2014年にスタートした、一般社団法人イマジン・ワンワールドによる”KIMONO PROJECT”。
”世界中の国々を等しく「想い」
それぞれの国の文化や伝統を「想い」慎みながら
最高の技術とデザインで創作する「KIMONO」”をコンセプトに、
日本を代表する職人たちが製作に力を尽くしています。


2015年10月10日、きものサローネin日本橋で、”KIMONO PROJECT”で製作された12ヵ国の着物をお披露目するショーが行われました。

鮮やかな色彩と美しい生地。普段はなかなか感じることのできない”芸術としての着物”の、最上級の美がそこにはありました。
ひとつひとつのKIMONOの絵柄に詰まった職人たちの思い、そしてそれを受けてステージに立つモデル達の思いが、ショーを見に訪れた多くの人の胸を打ちました。
 (1604)

着物はただの”着るもの”ではない

世界をつなぎ、もてなす”KIMONO PROJECT”を進めている一方で、創業77周年の老舗呉服屋の代表でもある高倉 慶応さん。

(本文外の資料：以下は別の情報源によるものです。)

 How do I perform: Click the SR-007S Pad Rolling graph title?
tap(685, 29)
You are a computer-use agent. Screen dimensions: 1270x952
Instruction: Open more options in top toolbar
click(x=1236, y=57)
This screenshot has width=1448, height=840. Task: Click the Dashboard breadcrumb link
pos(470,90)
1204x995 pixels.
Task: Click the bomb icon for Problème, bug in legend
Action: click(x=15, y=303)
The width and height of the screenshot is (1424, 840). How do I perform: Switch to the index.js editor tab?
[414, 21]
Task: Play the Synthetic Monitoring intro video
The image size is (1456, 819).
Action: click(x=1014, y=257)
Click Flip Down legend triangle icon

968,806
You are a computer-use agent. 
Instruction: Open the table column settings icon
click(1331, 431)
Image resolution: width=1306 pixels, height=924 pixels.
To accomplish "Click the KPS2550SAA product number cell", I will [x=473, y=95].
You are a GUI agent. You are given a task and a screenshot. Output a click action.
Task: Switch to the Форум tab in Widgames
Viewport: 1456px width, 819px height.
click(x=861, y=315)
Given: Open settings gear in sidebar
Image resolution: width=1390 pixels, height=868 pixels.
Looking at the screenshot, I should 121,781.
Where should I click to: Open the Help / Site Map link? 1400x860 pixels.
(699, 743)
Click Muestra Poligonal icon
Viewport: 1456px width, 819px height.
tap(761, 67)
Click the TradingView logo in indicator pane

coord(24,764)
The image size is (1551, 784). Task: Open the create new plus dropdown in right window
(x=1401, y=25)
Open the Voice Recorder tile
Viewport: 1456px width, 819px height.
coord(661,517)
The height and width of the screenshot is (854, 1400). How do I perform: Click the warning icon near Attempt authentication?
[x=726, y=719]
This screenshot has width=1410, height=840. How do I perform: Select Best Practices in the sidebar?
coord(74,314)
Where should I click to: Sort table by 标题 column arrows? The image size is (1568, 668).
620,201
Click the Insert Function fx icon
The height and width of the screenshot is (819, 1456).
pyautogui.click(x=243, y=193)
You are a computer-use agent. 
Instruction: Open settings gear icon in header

まずはどうして”KIMONO”で世界をつなごうと考えたのかをお聞きしました。
「それは呉服屋だったからですね(笑)。私は、着物は単なる”着るもの”ではなくて、作り手の気持ちが宿る”芸術”だと思っています。そして、これからもそうあってほしい。今はレンタルの振袖などがあるが、それは”ごっこ”に見えてしまう。そういう”ごっこ”じゃ見つからないものがあると思うんです。

 今回のショーでは、作る人と着る人が真剣にKIMONOに向き合っています。作り手はもちろん真剣にKIMONOを作っているし、ショーのモデル達はしっかりとそのストーリーを理解して舞台に立っています。こうやって真剣に向き合ってこそ、”文化”として着物を着ることができるのだと思います。

 IMAGINE ONEWORLDでは、世界をつなぐ、もてなすという以外にも、日本人にもっと日本の文化を知ってもらいたいという願いがあるんです。」
 (1601)

KIMONOというキャンバスに描く魅力

 今回のきものサローネin日本橋では、KIMONO PROJECTで今までに製作された12ヵ国のKIMONOがショーを鮮やかに彩りました。どのKIMONOもモチーフの国を美しく表現しており、見る者に未知の国への憧憬を抱かせます。
 限られた”着物”というスペースの中で、その国の魅力を伝え切るような作品に仕上げるのは至難の業ではないかと思います。これらの着物のテーマを選ぶ際に、大切にしていることを伺いました。
「大体ひとつの国にテーマは三つに絞り込みました。その際には絵画など、本物の方が美しくて当たり前なものは除きましたね。全体として、モチーフとした国の元首の前でも着られるような、上品でエレガントなものに仕上げました。」
 (1605)

着物をキャンバスにすることの魅力についても語ってくださいました。
「どうやって着物というキャンバスを使っていくか、というイメージを膨らませました。着物の魅力というのは、まず二次元として見て楽しんで、それから着た姿を三次元としても楽しめるということでしょうか。まさに”見て良し、着て良し”ですね。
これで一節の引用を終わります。